**Dataset entries**

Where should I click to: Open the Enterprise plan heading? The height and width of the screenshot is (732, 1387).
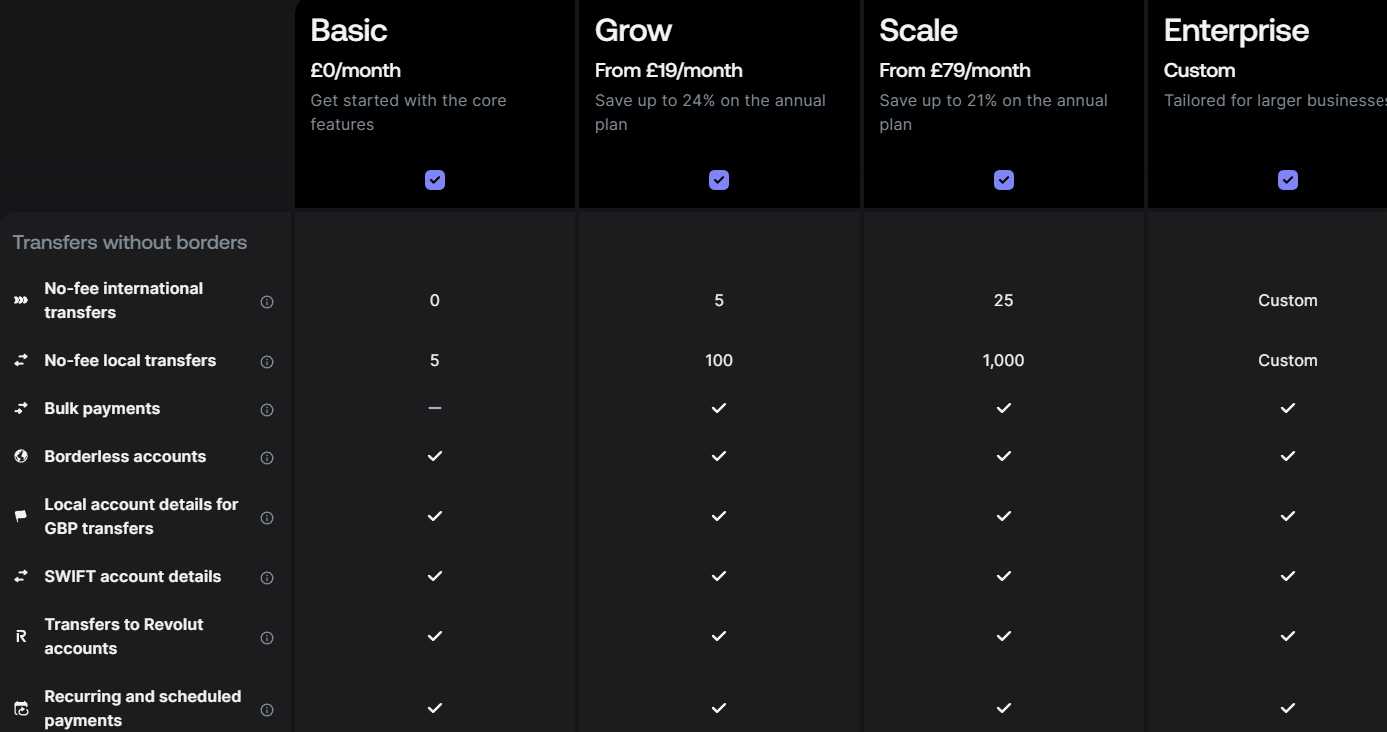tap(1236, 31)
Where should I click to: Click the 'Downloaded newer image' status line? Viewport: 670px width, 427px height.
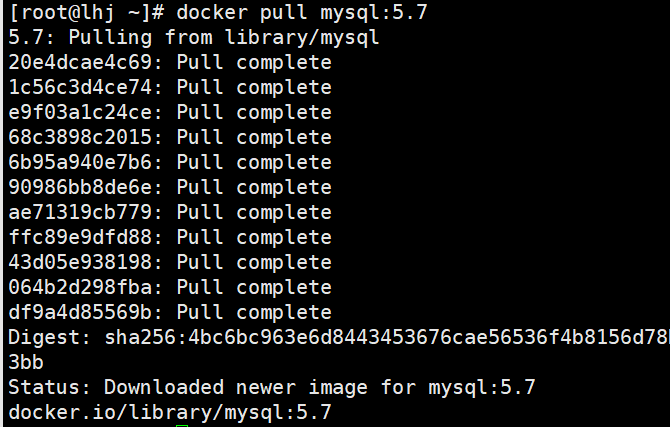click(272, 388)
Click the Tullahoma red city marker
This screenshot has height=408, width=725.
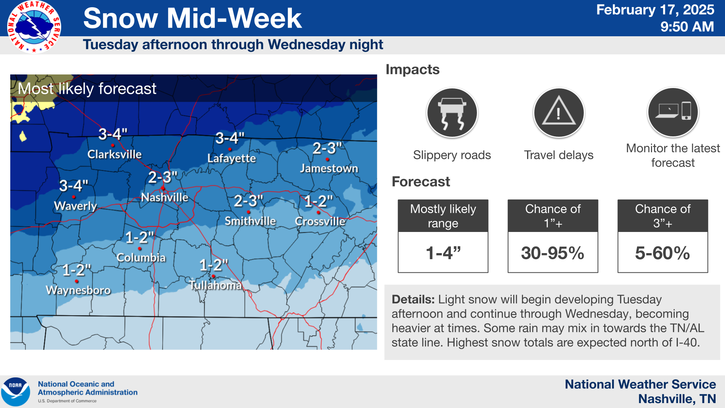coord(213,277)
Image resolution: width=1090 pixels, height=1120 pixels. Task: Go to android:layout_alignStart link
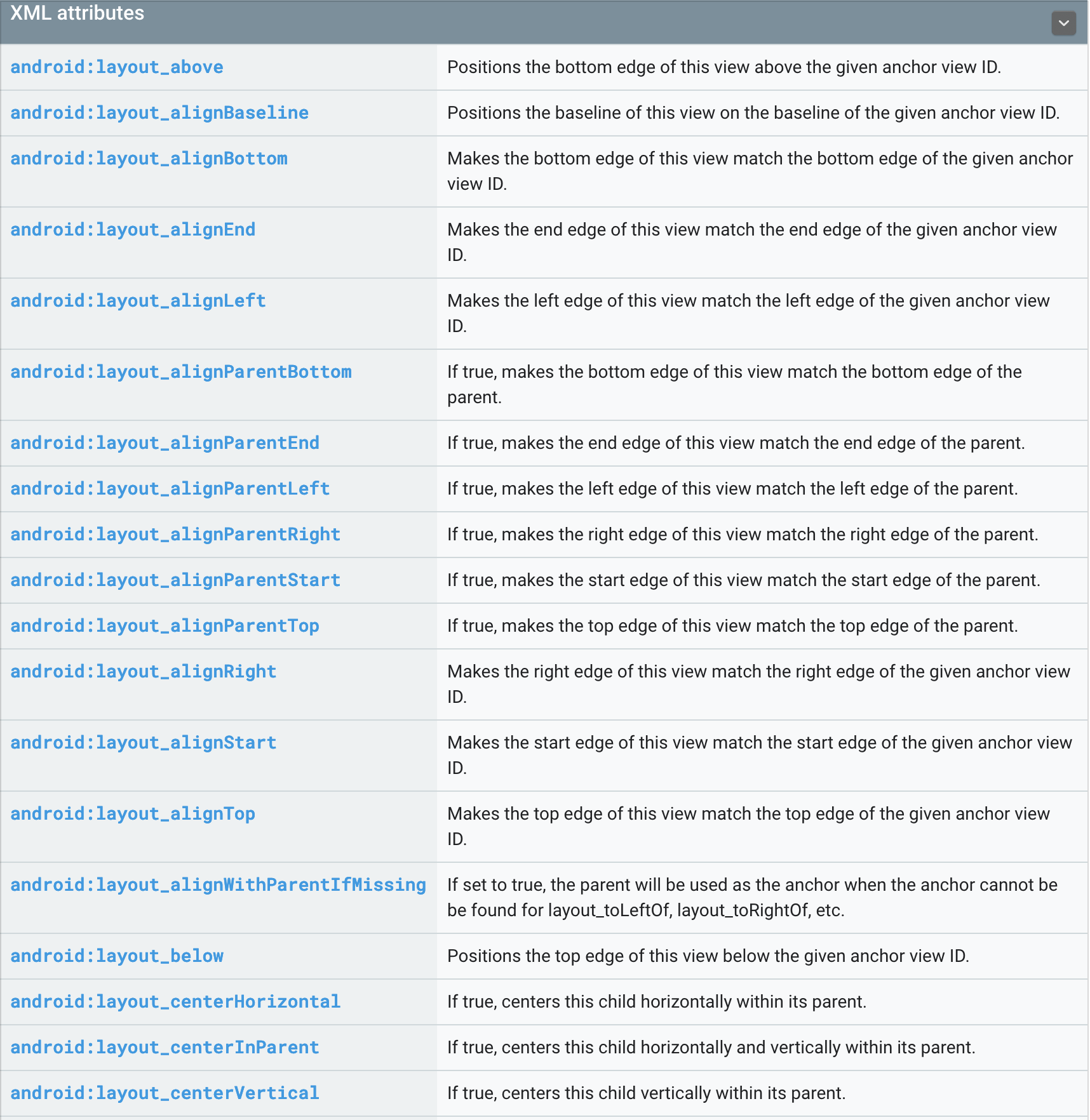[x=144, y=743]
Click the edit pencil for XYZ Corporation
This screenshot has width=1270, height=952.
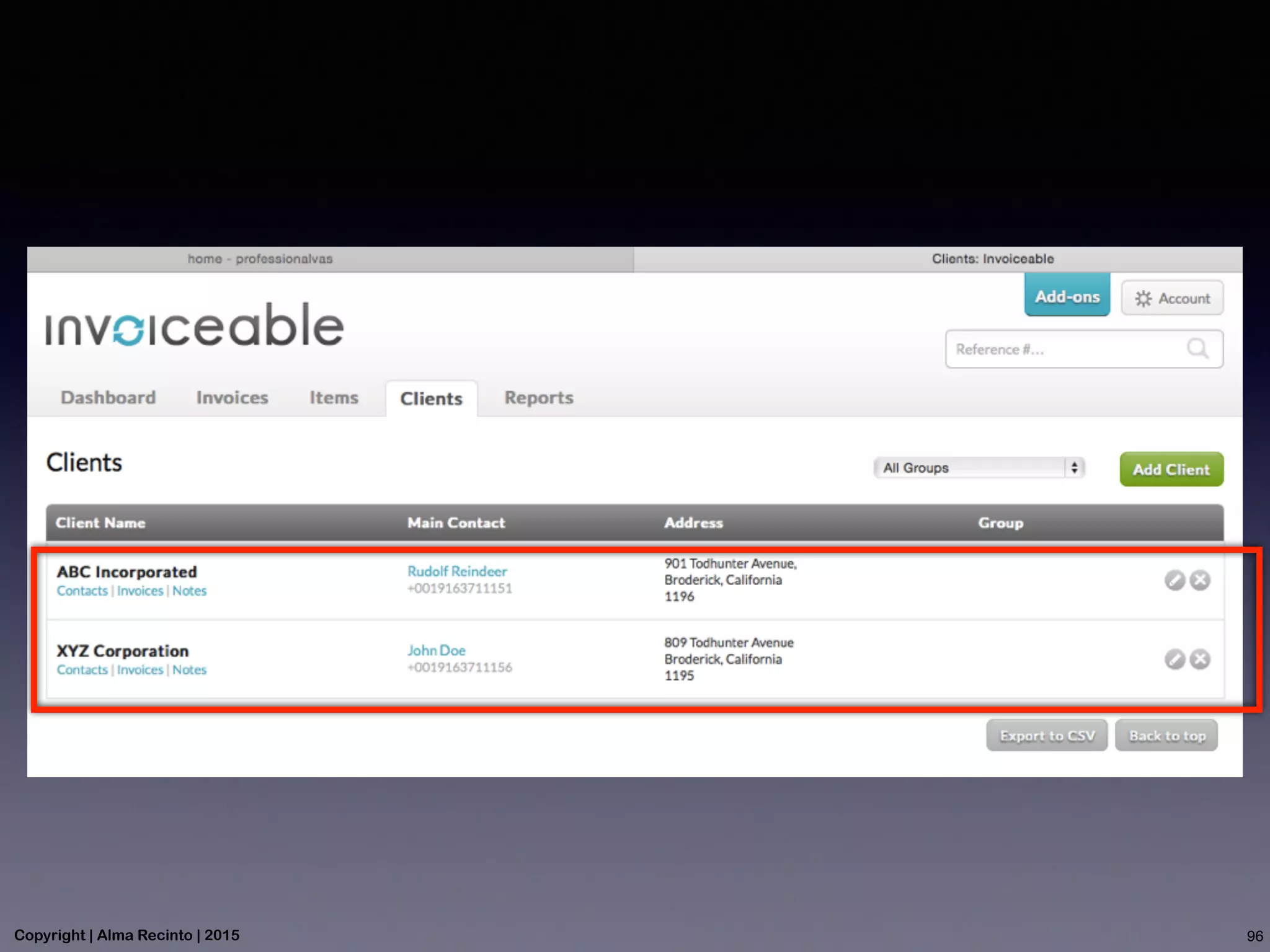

**Written instruction**
Can you format the listing above as a Markdown table with the columns "Row" and "Line," numbering each row and omitting blank lines and the pictures?

**The answer**
| Row | Line |
|---|---|
| 1 | Where should I click to: Open the Enterprise plan heading? The height and width of the screenshot is (732, 1387). |
| 2 | tap(1236, 31) |
| 3 | Where should I click to: Click the 'Downloaded newer image' status line? Viewport: 670px width, 427px height. |
| 4 | click(272, 388) |
| 5 | Click the Tullahoma red city marker |
| 6 | This screenshot has height=408, width=725. |
| 7 | coord(213,277) |
| 8 | Image resolution: width=1090 pixels, height=1120 pixels. Task: Go to android:layout_alignStart link |
| 9 | [x=144, y=743] |
| 10 | Click the edit pencil for XYZ Corporation |
| 11 | This screenshot has width=1270, height=952. |